[Task details]
Rewrite the part of the article below on Jamaica's Olympic success that opens with "The ladies –" and closes with "to motivate them.", putting "female athletes" in place of "young women".

[Passage shown]
September 1, 2008
Jamaican euphoria spreads as fast as Lightning
By Tamari Miller
Youth Journalism International
JAMAICA – The intense Olympic fever is over, but Jamaican citizens are in no way showing signs of becoming anything short of ecstatic.
The phenomenal performance in the Bird’s Nest stadium in Beijing, China by the Jamaican athletes is like a virus that’s infected everyone in the nation.
I was and still am in awe that a tiny island called Jamaica – my home – could captivate the attention of the birds in the nest in Beijing.
Finishing 13th in the medal table out of hundreds of competitors with six Gold, three Silver and two Bronze medals for a total of 11 medals, we as Jamaicans are filled with pride at the remarkable job theses athletes have done to promote our country.
They’ve given Jamaica a brand new name.
Though we congratulate all the athletes whether or not they have earned medals, we especially savor the achievements of Usain Bolt, who brought home three gold medals.
Affectionately called ‘Lightning Bolt,’ the nickname is symbolic of the 22-year old time-stopper’s speed.
Bolt completed the 100m sprint event in a spectacular 9.69 seconds, demolishing his previous world record of 9.72 seconds.
Bolt’s quest for greatness did not end until he had shaved the Michael Johnson 19.32 second record in the 200m event to 19.30 seconds.
Then, with his compatriots – including Asafa Powell, the second fastest man on earth – Bolt was determined to go for gold in the four-man relays. They did it in word record style.
The ladies – especially Veronica Campbell-Brown, the fastest woman sprinter in the world who alone brought home two gold medals – cannot be left unmentioned.
I admire the work of these young women, most of whom grew up in rural communities with almost nothing or no one to motivate them.
Their success just speaks to the high level of intrinsically motivated people we produce.
Campbell-Brown, as well as Shelly-Ann Fraser, Sherone Simpson and Kerron Stewart are just some of the great Jamaican women athletes who wowed the world.
While there was much acclamation for the success of our “children,” as Prime Minister Orate Bruce Golding put it, Jamaicans have also suffered some amount of disappointment.
Powell, one of our favorites, failed to medal in the 100m men’s finals and the droppings in the bird’s nest by the Jamaican 4x100 women’s team was not about to break the vibe.
We are disappointed not in the athletes, but for the athletes, as we understand that they are only human, with the exception of Usain Bolt who is still being probed to confirm whether he is human or machine.
Celebrations are being planned by the Jamaican government, and special national honors will be awarded to Bolt, Powell and Campbell-Brown.
But the accomplishments of all our athletes are historical events which we intend to celebrate and savor.
The Olympics have been in the headlines every day here since the Jamaicans made their appearance, and I think that says something about the enthusiasm our athletes built up in this 'likkle but talawah'* country.

[Source information]
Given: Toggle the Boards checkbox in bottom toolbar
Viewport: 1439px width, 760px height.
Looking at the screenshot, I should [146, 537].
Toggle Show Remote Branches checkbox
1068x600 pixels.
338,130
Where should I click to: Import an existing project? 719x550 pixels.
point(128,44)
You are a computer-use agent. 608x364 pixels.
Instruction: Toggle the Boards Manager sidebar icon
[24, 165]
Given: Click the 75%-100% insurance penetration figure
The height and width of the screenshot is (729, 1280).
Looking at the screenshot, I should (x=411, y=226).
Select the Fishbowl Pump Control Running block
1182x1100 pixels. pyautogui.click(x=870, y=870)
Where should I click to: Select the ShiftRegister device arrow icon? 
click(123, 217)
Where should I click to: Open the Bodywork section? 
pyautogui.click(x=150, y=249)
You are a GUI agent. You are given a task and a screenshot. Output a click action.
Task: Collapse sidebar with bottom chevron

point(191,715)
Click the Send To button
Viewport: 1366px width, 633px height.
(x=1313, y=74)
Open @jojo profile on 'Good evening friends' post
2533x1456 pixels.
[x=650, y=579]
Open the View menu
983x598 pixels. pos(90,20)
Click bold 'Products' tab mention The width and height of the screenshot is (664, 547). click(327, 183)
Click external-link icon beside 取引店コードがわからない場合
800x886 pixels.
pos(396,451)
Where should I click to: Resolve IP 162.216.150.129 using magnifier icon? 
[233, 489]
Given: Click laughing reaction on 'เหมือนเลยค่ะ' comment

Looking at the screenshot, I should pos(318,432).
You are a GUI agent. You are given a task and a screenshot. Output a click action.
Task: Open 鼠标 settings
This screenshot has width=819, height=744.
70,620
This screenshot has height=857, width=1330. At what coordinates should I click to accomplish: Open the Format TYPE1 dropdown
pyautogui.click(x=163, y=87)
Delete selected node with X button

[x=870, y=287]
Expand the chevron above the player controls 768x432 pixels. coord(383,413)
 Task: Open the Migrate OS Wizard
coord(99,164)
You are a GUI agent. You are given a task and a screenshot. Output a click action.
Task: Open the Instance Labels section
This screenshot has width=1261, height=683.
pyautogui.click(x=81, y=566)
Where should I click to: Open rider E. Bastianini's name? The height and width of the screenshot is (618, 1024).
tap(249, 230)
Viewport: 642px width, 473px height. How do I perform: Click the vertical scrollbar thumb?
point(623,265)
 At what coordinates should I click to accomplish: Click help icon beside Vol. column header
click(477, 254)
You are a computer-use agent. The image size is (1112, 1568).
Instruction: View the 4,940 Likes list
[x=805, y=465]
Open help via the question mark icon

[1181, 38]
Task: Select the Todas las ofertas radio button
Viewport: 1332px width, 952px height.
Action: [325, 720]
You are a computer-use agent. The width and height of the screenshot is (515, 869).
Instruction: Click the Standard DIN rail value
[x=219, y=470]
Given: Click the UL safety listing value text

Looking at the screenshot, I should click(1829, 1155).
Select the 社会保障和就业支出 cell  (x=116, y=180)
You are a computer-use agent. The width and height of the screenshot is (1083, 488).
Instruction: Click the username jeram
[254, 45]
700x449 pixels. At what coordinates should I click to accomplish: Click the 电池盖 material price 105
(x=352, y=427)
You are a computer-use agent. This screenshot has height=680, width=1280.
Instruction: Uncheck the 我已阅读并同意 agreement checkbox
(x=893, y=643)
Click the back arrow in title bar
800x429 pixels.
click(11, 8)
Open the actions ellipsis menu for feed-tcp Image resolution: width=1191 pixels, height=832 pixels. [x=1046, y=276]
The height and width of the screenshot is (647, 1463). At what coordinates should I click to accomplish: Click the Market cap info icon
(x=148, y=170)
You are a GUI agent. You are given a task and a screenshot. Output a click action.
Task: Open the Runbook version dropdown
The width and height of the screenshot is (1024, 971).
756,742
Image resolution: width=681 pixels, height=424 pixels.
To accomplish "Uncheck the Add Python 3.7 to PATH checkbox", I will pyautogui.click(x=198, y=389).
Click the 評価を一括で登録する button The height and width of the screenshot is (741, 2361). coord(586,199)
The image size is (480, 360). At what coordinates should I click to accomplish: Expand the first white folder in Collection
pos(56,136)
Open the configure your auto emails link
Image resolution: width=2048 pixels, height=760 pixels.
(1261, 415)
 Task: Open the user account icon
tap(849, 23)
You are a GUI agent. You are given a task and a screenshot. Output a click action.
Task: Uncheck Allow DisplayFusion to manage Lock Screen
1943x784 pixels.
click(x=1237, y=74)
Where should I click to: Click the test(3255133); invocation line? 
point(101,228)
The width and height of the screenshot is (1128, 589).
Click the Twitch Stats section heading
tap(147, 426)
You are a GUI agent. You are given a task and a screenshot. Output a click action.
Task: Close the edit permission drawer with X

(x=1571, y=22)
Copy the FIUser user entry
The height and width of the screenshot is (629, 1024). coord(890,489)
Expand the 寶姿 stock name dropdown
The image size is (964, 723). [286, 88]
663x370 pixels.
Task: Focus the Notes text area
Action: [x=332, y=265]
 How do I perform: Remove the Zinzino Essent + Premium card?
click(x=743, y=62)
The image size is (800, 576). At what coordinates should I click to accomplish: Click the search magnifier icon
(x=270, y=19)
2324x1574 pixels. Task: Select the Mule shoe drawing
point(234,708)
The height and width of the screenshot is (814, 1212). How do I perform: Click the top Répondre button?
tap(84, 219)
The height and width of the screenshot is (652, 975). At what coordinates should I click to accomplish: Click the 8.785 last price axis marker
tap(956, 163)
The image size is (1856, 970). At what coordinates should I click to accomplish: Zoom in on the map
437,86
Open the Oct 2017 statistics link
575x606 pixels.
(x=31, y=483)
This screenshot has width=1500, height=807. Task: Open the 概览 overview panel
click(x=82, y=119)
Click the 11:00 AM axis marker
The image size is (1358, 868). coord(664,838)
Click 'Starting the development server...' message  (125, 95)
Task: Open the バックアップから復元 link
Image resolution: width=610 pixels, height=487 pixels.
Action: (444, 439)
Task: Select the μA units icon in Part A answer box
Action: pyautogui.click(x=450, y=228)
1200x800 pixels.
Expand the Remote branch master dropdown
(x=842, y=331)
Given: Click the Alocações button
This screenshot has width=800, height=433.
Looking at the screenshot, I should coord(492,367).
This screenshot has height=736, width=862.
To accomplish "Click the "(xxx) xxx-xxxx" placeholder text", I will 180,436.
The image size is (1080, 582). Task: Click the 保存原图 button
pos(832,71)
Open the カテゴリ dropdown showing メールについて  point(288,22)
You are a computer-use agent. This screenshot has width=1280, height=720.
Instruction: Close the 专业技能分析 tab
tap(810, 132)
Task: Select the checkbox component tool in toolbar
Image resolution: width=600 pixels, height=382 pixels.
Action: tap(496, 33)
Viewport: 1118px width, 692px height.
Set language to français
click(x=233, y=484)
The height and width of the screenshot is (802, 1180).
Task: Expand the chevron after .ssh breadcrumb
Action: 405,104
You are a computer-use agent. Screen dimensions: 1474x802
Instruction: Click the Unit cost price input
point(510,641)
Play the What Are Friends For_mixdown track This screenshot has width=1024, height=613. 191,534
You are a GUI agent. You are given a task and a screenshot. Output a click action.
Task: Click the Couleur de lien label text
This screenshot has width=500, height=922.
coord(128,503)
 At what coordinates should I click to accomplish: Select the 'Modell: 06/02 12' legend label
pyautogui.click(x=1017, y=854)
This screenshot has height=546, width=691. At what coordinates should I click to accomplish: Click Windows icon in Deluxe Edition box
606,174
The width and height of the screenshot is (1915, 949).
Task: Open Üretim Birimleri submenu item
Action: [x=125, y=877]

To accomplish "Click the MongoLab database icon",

[Finished task]
The ladies – especially Veronica Campbell-Brown, the fastest woman sprinter in the world who alone brought home two gold medals – cannot be left unmentioned.
I admire the work of these female athletes, most of whom grew up in rural communities with almost nothing or no one to motivate them.